Start of Dataset

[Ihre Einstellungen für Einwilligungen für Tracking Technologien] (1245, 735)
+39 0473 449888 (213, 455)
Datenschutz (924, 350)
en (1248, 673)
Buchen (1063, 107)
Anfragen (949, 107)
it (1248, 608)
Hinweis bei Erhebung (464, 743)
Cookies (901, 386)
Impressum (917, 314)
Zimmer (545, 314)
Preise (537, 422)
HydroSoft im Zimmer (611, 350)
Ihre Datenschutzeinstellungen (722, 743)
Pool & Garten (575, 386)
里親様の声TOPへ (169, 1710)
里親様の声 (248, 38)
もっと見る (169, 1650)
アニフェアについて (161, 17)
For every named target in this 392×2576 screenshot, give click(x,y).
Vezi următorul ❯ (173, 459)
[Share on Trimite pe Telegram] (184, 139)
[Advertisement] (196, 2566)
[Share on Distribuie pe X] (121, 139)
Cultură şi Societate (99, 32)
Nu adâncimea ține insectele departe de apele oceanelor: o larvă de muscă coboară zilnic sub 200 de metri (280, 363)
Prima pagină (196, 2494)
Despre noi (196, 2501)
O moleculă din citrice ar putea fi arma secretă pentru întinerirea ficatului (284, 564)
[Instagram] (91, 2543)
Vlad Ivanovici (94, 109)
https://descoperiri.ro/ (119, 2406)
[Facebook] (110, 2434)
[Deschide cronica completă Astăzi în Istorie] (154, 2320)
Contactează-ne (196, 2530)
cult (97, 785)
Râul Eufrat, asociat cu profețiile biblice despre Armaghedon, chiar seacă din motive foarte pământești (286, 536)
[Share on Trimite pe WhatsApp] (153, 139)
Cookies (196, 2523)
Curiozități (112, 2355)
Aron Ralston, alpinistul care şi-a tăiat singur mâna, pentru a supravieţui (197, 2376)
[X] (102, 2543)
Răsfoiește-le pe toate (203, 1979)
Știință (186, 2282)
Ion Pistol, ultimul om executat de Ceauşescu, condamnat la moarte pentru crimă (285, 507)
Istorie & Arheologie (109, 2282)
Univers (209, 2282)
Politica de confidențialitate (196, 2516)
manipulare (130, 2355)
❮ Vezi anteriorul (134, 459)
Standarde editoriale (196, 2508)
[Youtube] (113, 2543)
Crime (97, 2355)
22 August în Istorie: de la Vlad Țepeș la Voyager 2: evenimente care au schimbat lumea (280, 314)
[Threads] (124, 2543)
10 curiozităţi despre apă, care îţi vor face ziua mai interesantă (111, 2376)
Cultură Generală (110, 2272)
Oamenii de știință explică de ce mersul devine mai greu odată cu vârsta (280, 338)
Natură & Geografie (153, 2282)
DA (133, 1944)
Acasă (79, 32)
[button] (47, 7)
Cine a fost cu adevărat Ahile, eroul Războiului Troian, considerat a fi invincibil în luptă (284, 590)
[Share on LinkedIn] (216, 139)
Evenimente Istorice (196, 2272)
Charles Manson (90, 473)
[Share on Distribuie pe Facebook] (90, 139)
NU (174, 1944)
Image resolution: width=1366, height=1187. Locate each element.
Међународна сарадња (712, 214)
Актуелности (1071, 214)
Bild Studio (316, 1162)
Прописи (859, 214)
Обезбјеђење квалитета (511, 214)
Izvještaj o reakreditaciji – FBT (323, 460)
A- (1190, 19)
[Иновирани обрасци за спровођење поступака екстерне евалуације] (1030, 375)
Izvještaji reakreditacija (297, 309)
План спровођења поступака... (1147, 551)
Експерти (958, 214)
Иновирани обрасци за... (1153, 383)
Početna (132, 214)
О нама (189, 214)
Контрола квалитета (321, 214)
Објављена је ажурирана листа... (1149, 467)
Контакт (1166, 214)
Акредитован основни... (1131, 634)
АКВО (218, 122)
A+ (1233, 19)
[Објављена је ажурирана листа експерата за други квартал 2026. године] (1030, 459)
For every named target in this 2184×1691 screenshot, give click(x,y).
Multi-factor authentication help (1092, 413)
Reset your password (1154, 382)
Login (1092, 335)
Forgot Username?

End of Dataset

## Exercise instructions
Filter the records above for the string "Trimite" and copy each matching line.

## Output for this task
[Share on Trimite pe Telegram] (184, 139)
[Share on Trimite pe WhatsApp] (153, 139)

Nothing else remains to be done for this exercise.